KIg Ha Farz

This hearty dish is pure, simple, delicious, like the Breton region itself, with its endless coastlines, verdant rolling hills, and sea spray air.
Servings: 6 people
  • For the Farz:
  • 2 large eggs
  • ½ cup (125ml) milk
  • 4 tablespoons (1/2 stick; 60g) unsalted butter
  • Scant 1-3/4 cups (250g) buckwheat flour
  • 1 teaspoon sea salt
  • For the Stew:
  • 4 medium carrots peeled, cut in half lengthwise, then cut into medium-sized half moons
  • 3 leeks white part only, well rinsed
  • 3 small potatoes peeled and cut into quarters
  • 1 in rutabaga cuthalf, thensixths
  • 1 bouquet garni (leek thyme, bay leaf, fresh thyme)

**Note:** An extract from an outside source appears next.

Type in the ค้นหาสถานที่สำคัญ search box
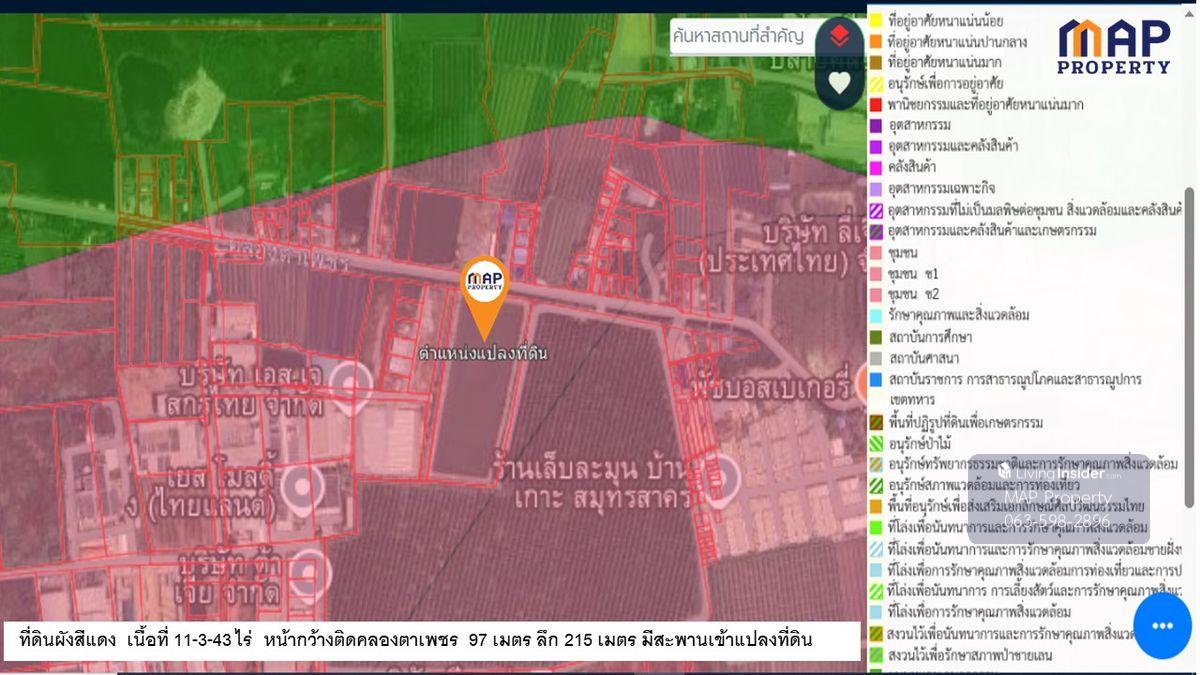 point(738,36)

  • 1 about 3 pounds (1.5kg) fresh pork hock not smoked,
  • 1- pound (500g) slab bacon cut in half
  • Sea salt and freshly ground black pepper
  • 2 about 8 ounces (250g) each kielbasa-style sausages
  • 3 large artichokes hearts only
  1. Prepare the farz: Whisk together the eggs, milk, and melted butter in a medium-sized bowl. Using a wooden spoon, slowly add the flour and the salt, stirring until thoroughly combined. Place the mixture in the center of a clean, dampened piece of cotton cloth that measures at least 24 inches (60cm) square. Gather the corners of the cloth together and secure them tightly with kitchen string, leaving room for the farz to expand by about one third. Set it aside.
  2. Make the stew: Combine the carrots, leeks, potatoes, bouquet garni, pork hock, bacon and salt and pepper to taste in a large stock pot. Add water to cover by 2-inches (5cm). Add the farz bundle, gently pushing it under the surface so it is moist all over.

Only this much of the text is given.